What you should do
Give again, word for word, every line below from the one that has "You are a GUI" through the one that has "Screen dimensions: 677x544", both included, and no others.

Input data
+++++

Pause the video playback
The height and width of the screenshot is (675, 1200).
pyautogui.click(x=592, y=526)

+++++

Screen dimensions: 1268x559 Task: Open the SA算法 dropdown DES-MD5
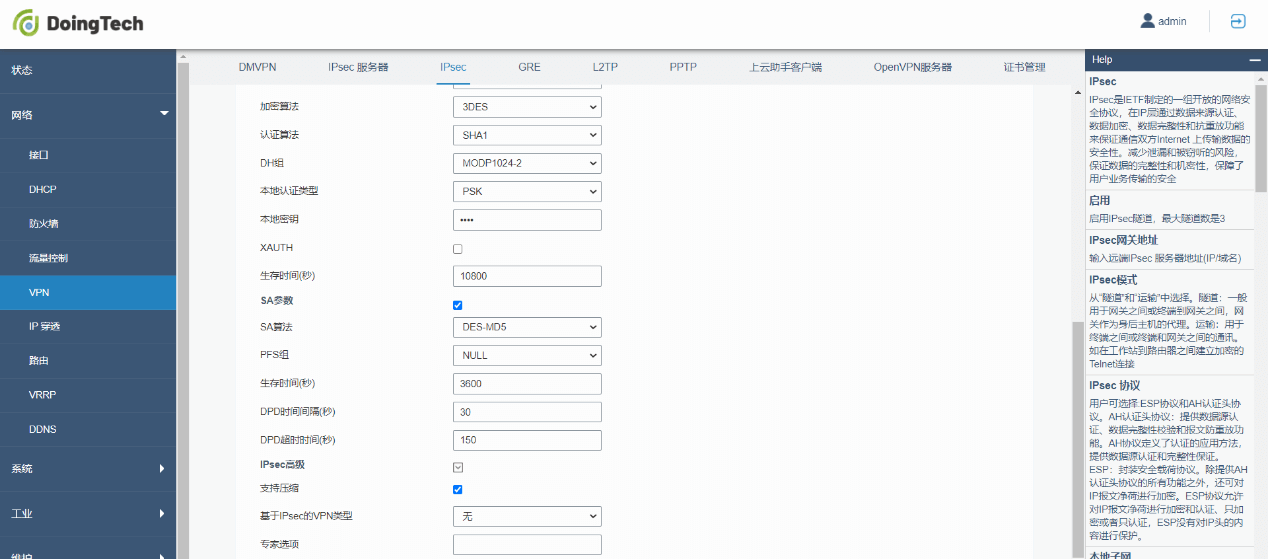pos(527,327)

+++++

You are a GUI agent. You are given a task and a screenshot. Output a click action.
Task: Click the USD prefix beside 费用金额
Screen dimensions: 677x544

+++++

Solution below
You are a GUI agent. You are given a task and a screenshot. Output a click action.
Task: Click the USD prefix beside 费用金额
Screen dimensions: 677x544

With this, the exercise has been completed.